Taxes

In November 2020, the Joint Committee on Taxation (JCT) released its annual report on expenditures in the tax code, showing a total of almost $1.8 trillion in 2020, up from $1.5 trillion in 2018. Much of that roughly $1.8 trillion was due to tax relief provided by the CARES Act—and reflect the policy choice to administrate pandemic relief through the tax code.

Furthermore, it’s important to note that the report was released before the second major COVID-19 relief act passed in December 2020, which featured additional stimulus checks. Nor does it include the significant child tax credit expansions and stimulus payments passed this March in the American Rescue Plan Act (ARPA), which would impact 2021 tax expenditures.

Tax expenditures can include almost any provision that changes a person’s tax liability. Of the tax expenditures in 2020, the initial $1,200 stimulus checks (technically refundable tax credits) had a cost of $269 billion, making them the largest single tax expenditure in the tax code—and they were not the only tax expenditure changed in that package.

Table 1: Individual and Corporate Tax Expenditures by Year
  2018 2020
Corporate Tax Expenditures $200 billion $172 billion
Individual Tax Expenditures $1.3 trillion $1.62 trillion
Total $1.5 trillion $1.795 trillion

Sources: Joint Committee on Taxation, “Estimates of Federal Tax Expenditures for Fiscal Years 2018-2022”; Joint Committee on Taxation, “Estimates of Federal Tax Expenditures for Fiscal Years 2020-2024”; Robert Bellafiore, “Tax Expenditures Before and After the Tax Cuts and Jobs Act,” Tax Foundation, Dec. 18, 2018; and  author’s calculations.

The CARES Act also changed the balance of who benefits from tax expenditures, primarily through the stimulus payments. Just over 90 percent of tax expenditures in 2020 went to individuals, as opposed to 10 percent to corporations. That’s a 4 percentage-point increase from 2018, when individuals received 86 percent of tax expenditure benefits.

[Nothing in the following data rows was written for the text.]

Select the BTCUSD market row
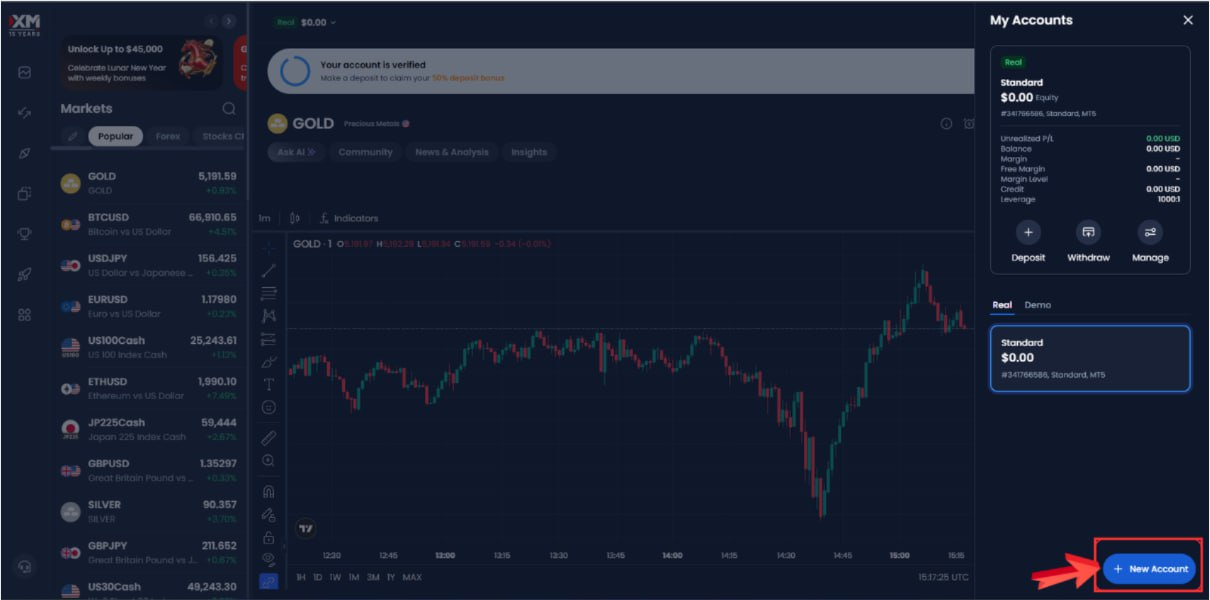 (148, 224)
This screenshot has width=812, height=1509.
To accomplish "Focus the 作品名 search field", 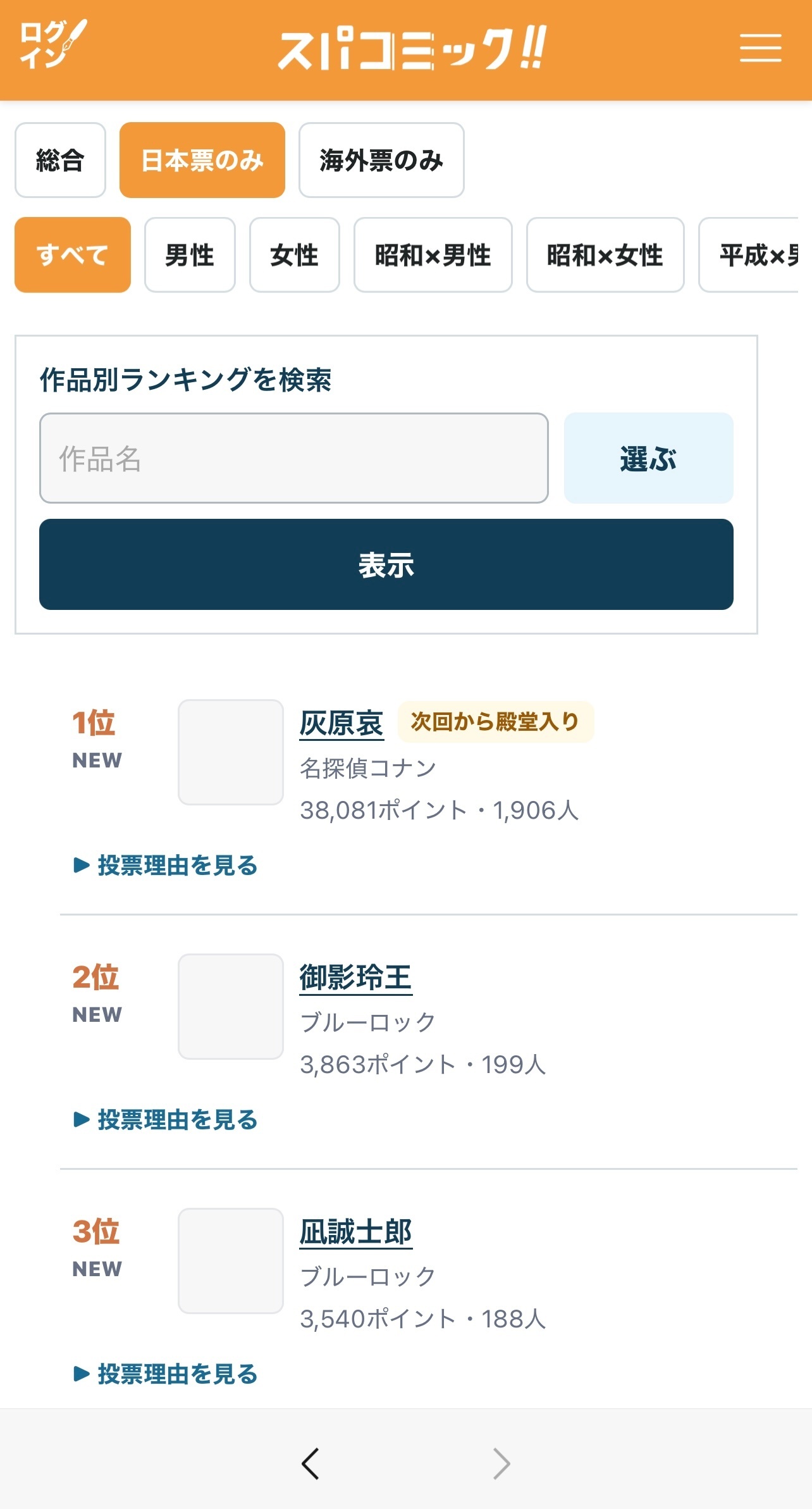I will (x=294, y=458).
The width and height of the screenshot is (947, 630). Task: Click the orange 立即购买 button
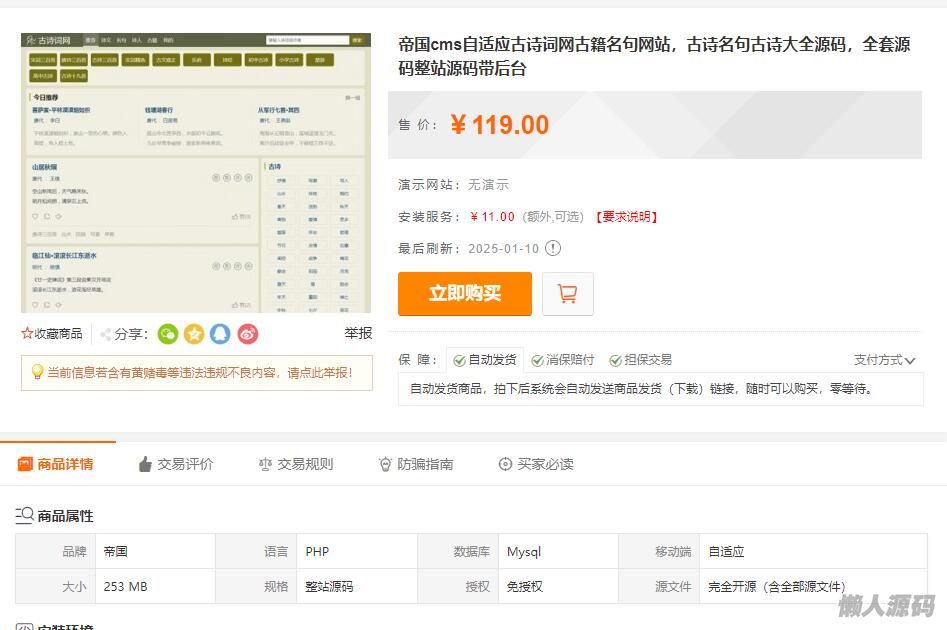click(465, 294)
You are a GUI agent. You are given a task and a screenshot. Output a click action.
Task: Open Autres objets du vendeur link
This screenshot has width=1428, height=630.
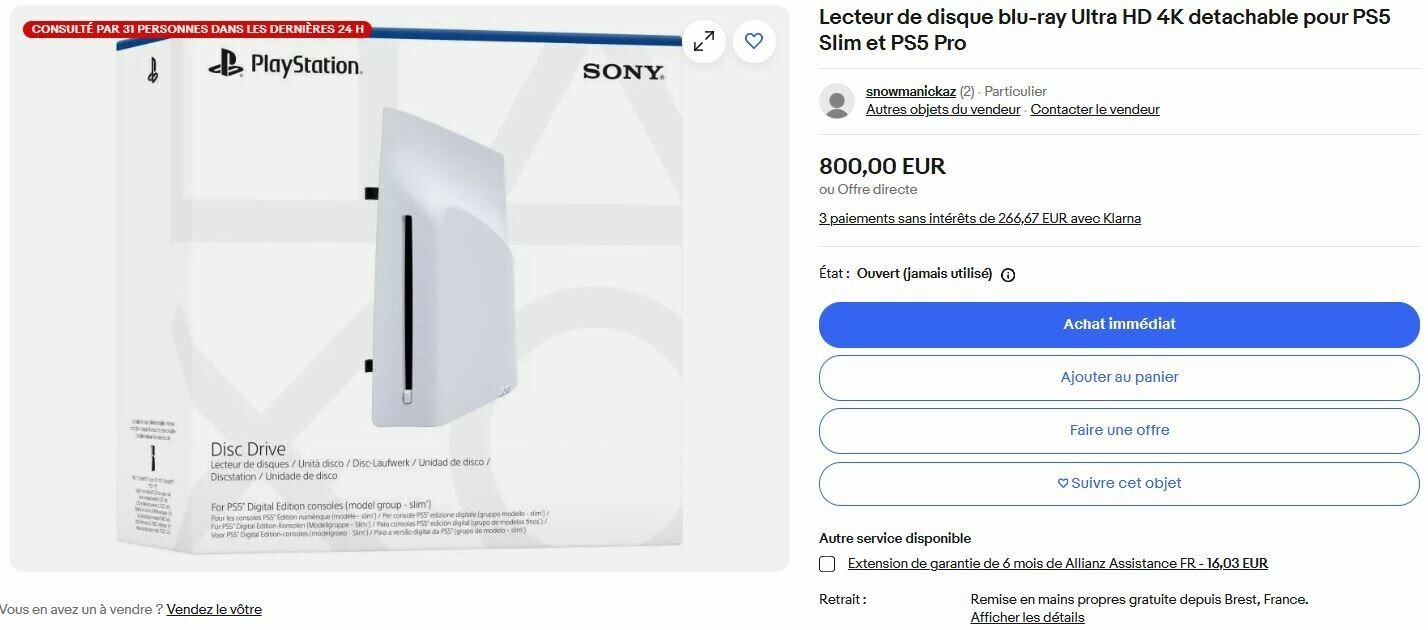(943, 110)
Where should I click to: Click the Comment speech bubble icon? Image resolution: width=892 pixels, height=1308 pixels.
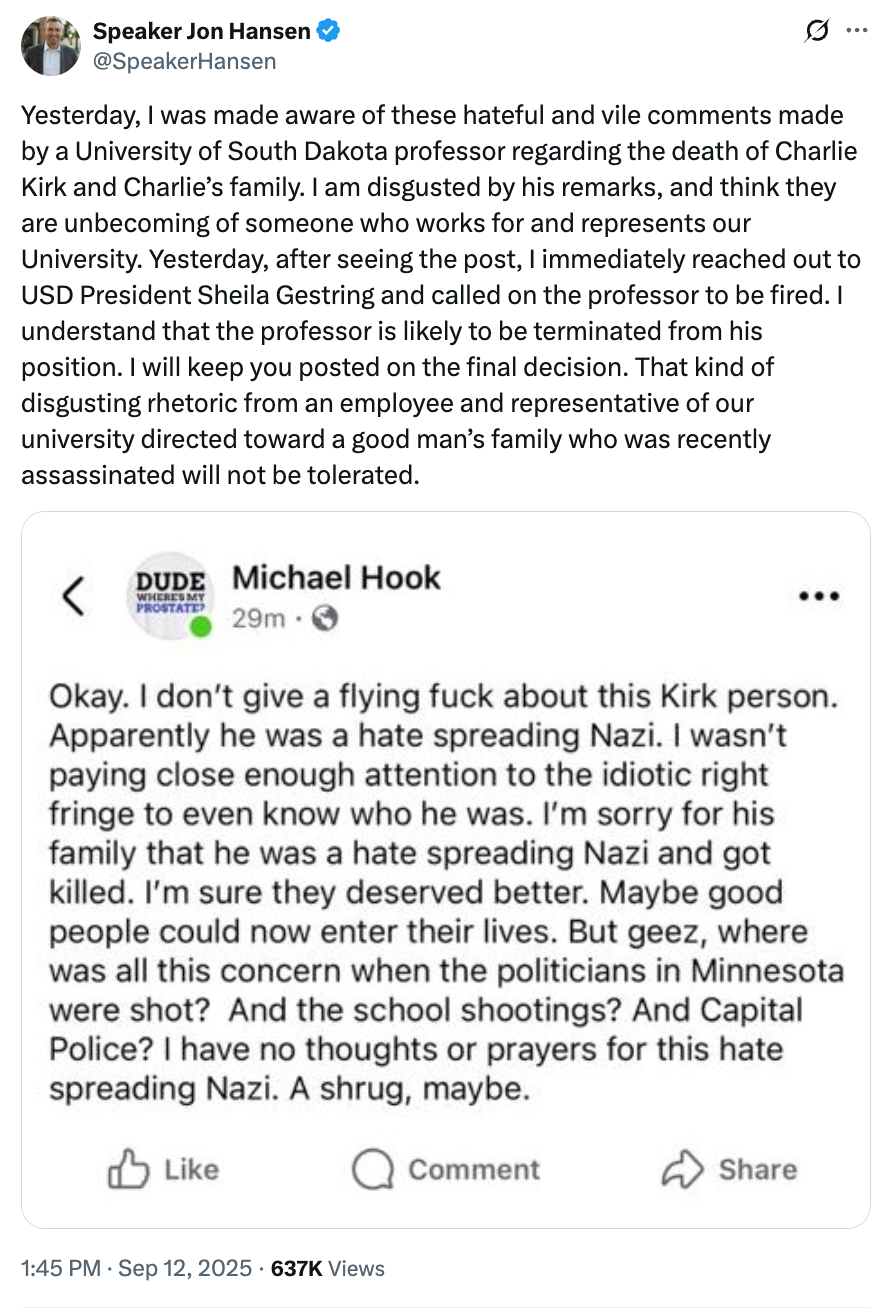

A tax expenditure is a deviation from a “normal” tax code; however, this depends on what one considers “normal” tax treatment. 

Consider Alice, who earned $50,000 last year and invested $10,000 of it in a savings account. Under the Haig-Simons definition of income, which is consumption plus change in net worth, Alice should pay income tax on the full $50,000 of salary this year, as well as on the returns to the savings in future years. However, under a definition of income that is neutral between present and future consumption, Alice would pay taxes on either the full $50,000 this year (without paying tax on the future return to her savings), or on only $40,000 this year plus the returns in future years.

Using Haig-Simons, one would consider Roth IRAs—taxing income when it is saved but exempting returns—or traditional 401(k)s—exempting income when saved but taxing returns—as examples of tax expenditures that deviate from a normal baseline. But under a savings-consumption neutral definition of income, Roths and 401(k)s are basic parts of the system and do not constitute a “special” tax break.

The JCT report relies on Haig-Simons, so it counts certain provisions as expenditures (in particular, accelerated depreciation provisions that allow companies to deduct the cost of their investments faster) that should not be thought of as preferential treatment or equivalent to a spending program. Nonetheless, the report does show some interesting trends.

Table 2: Largest Individual and Corporate Tax Expenditures, 2020
Individual Tax Expenditures Corporate Tax Expenditures
Advanceable and refundable recovery rebate tax credit for eligible individuals for 2020 ($269 billion) Reduced tax rate on active income of controlled foreign corporations ($45.4 billion)
Exclusion of employer contributions for health care, health insurance premiums, and long-term care insurance premiums ($169.6 billion) Depreciation of equipment in excess of the Alternative Depreciation System ($43.2 billion)
Net exclusion of pension contributions and earnings: defined benefit plans ($153.6 billion) Credit for increasing research activities ($13.2 billion)

Sources: Joint Committee of Taxation, “Estimates of Federal Tax Expenditures for Fiscal Years 2020-2024,” and author’s calculations.

While it may be inaccurate to classify specific tax expenditures as tax breaks, the report provides a useful way to see how the tax code has changed over the past few years, and in particular, the changes to tax expenditures driven by the CARES Act. The increase in expenditures associated with COVID-19 relief is another illustration of using the tax code to administer social spending.